Nous fîmes beaucoup d’autres excursions au lac dans la suite, et nous y eûmes maintes aventures horrifiques où nous l’échappâmes belle et qui ne seront jamais rapportées dans l’histoire.

CHAPITRE XXIV
Résolution d’acheter un cheval. — L’équitation à Carson. — Tentation. — Conseil donné gratis. — J’achète le tampon mexicain. — Ma première chevauchée. — Bon pour le saut-de-mouton. — Je prête le tampon. — Impressions des emprunteurs. — Tentatives de vente. — Coût de l’expérience, — Un étranger dupé.

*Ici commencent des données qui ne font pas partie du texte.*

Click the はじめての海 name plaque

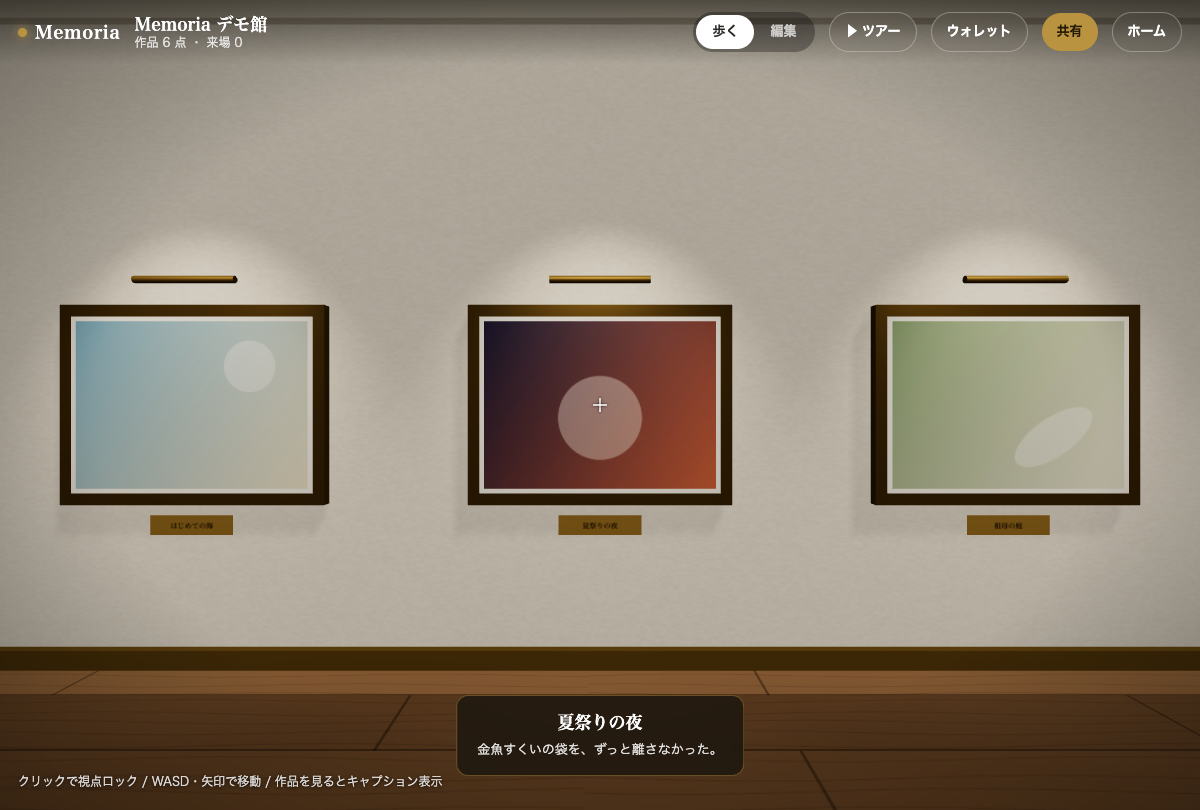pos(191,525)
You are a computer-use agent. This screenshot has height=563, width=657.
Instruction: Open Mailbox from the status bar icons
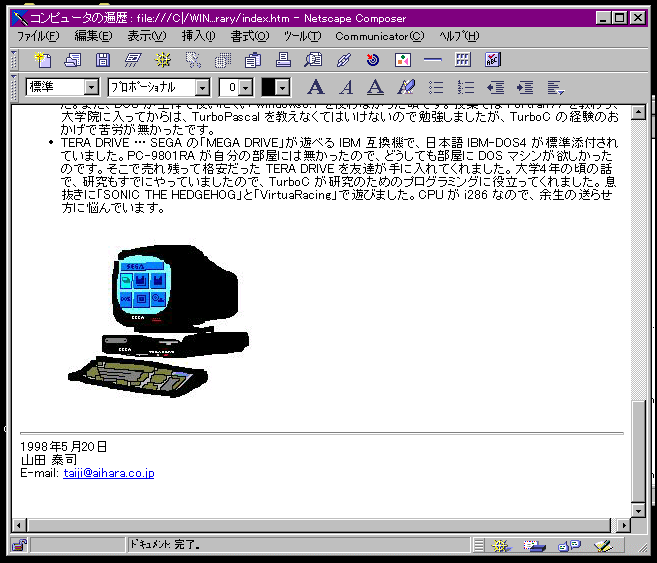coord(536,545)
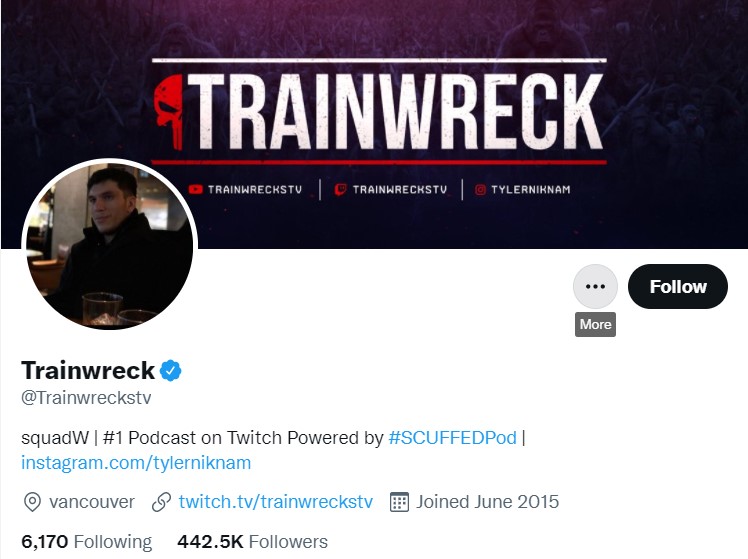Follow the Trainwreck account
Image resolution: width=748 pixels, height=559 pixels.
pos(677,286)
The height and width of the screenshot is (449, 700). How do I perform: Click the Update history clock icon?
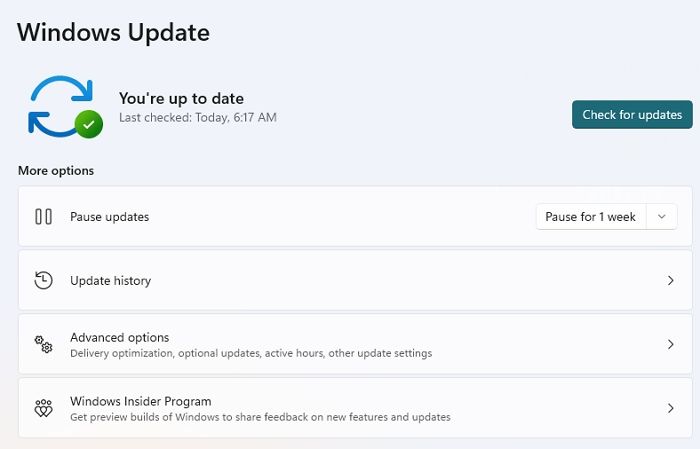[43, 281]

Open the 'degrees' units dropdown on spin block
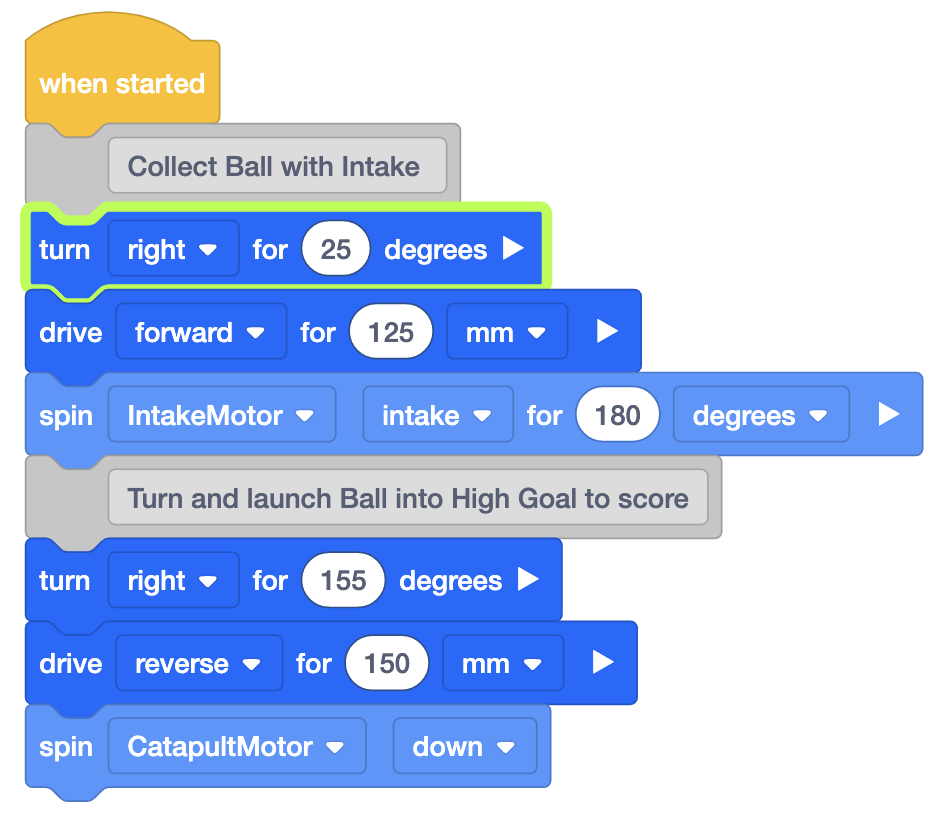click(760, 413)
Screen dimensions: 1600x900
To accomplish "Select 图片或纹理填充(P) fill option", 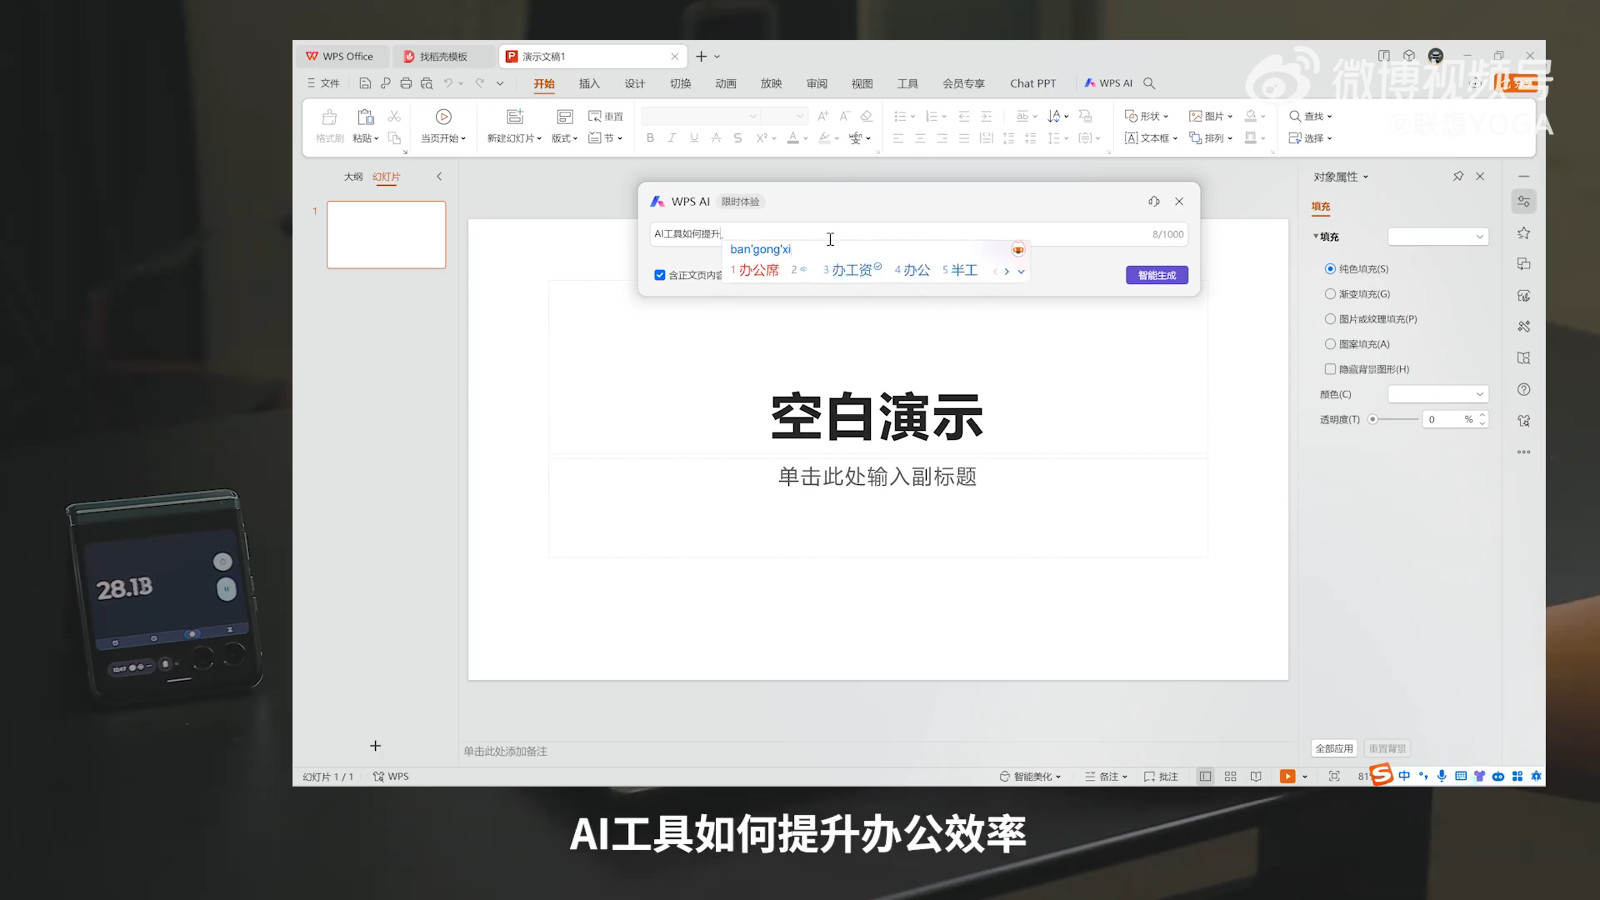I will (x=1330, y=319).
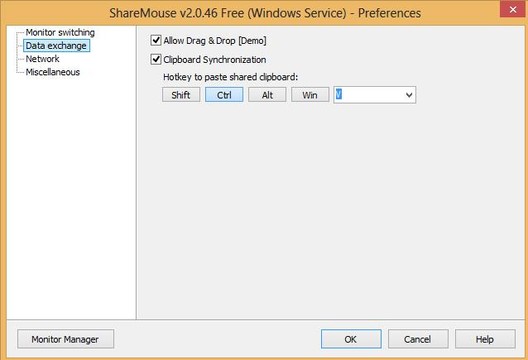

Je résolus d’avoir un cheval de selle. Jamais je n’avais vu, en dehors d’un cirque, d’équitation aussi effrénée, aussi naturelle, aussi magnifique que celle dont faisaient montre chaque jour, dans les rues de Carson, ces pittoresques Mexicains, Californiens et Américains mexicanisés. Comme ils montaient ! Légèrement penchés en avant, aisés et nonchalants, le large bord de leur feutre mou relevé carrément sur leur front par le vent, leur long riata flottant au-dessus de leur tête, ils parcouraient la ville comme le vent ! Une minute après, ce n’était plus qu’une bouffée de poussière courant au loin dans le désert. S’ils trottaient, ils se redressaient gaillardement et gracieusement et semblaient partie intégrante du cheval ; ils ne sautillaient pas à la manière niaise des petites demoiselles au manège. J’avais vite appris à distinguer un cheval d’une vache et j’étais plein du souci d’en apprendre davantage. J’étais décidé à acheter un cheval.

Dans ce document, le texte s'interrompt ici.